1992 hatte die damalige Bundesregierung den Beschluss gefasst, dass ein Mahnmal zur Erinnerung an den Holocaust der Sinti und Roma errichtet werden soll. Der Bund und später der Bundesrat sprachen sich für den Bau aus. Für die Gedenkstätte stellte der Kulturstaatsminister zwei Millionen Euro zur Verfügung, das Land Berlin das Grundstück im Tiergarten.

Doch statt zu bauen begann ein Gezänk, das tiefe Wunden hinterlassen hat. Der Streit ging so weit, dass das Projekt nicht nur verzögert, sondern mehrfach gefährdet war. So konnten sich beide Verbände jahrelang nicht über die Gestaltung einigen. Hauptstreitpunkte waren darüber hinaus die Inschriften und die Berücksichtigung eines Zitats von Altbundespräsident Roman Herzog, in dem dieser den nationalsozialistischen Völkermord an den Sinti und Roma mit dem Holocaust an den Juden nahezu gleichgestellt hatte.

Die Sinti-Allianz als Vertreter nicht nur der deutschen Sinti, sondern auch anderer Gruppen fühlte sich durch die Fokussierung der Inschriften auf die Sinti und Roma ausgegrenzt. Sie forderte daher, dass explizit der Begriff Zigeuner in dem Widmungstext erscheinen müsse - was der Allianz prompt einen Diskriminierungsvorwurf einbrachte.

Der jetzige Kompromiss sieht vor, dass eine Gedenktafel in der Nähe des Brunnens die Verfolgung der Sinti und Roma sowie der weiteren europäischen Zigeunergruppen dokumentiert und dies um das Herzog-Zitat ergänzt wird. Romani Rose vom Zentralrat der Roma und Sinti in Deutschland und Natascha Winter von der Sinti-Allianz haben sich zudem darauf geeinigt, dass Zeilen des italienischen Roma-Musikers Spinelli den Brunnenrand zieren: "Eingefallenes Gesicht/ erloschene Augen/ kalte Lippen/ Stille /ein zerrissenes Herz/ ohne Atem/ ohne Worte/ keine Tränen", heißt es in dem Gedicht "Auschwitz".

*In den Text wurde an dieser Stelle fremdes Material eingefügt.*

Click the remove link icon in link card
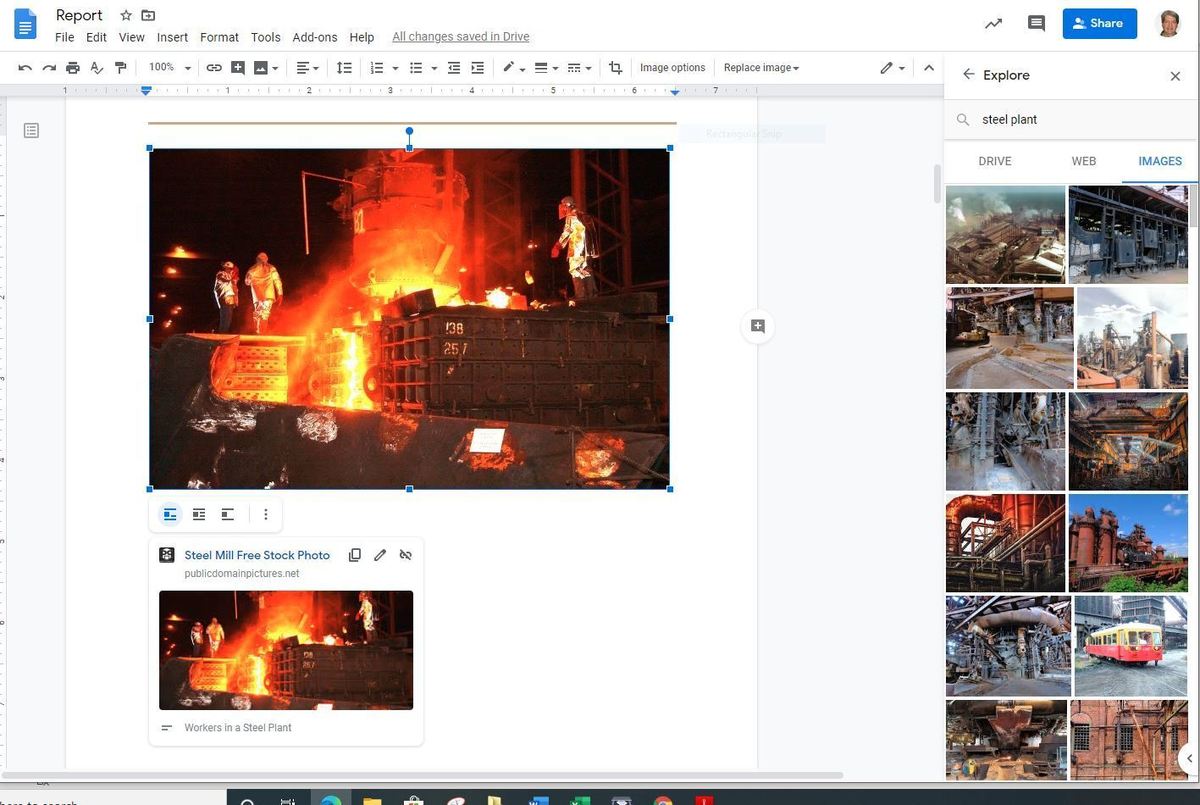Image resolution: width=1200 pixels, height=805 pixels. [x=405, y=555]
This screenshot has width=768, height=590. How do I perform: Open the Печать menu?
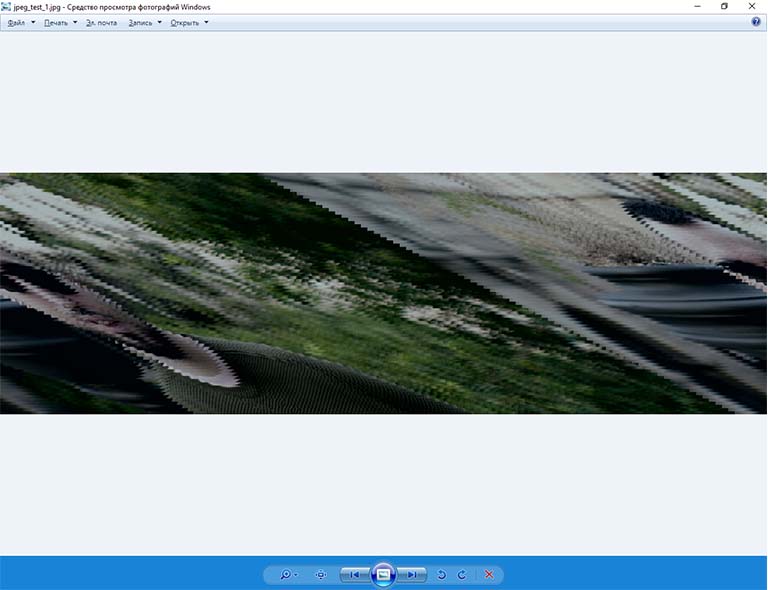pos(56,22)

Wem das alles nicht so gefällt, ist jetzt der Künstler. Der 77-jährige Karavan sagte, seine Idee war eigentlich, das Denkmal so schlicht wie möglich zu gestalten. Jetzt sei nur ein Kompromiss herausgekommen. Immerhin. Und der wird sogar gebaut. Wenn das kein Fortschritt ist!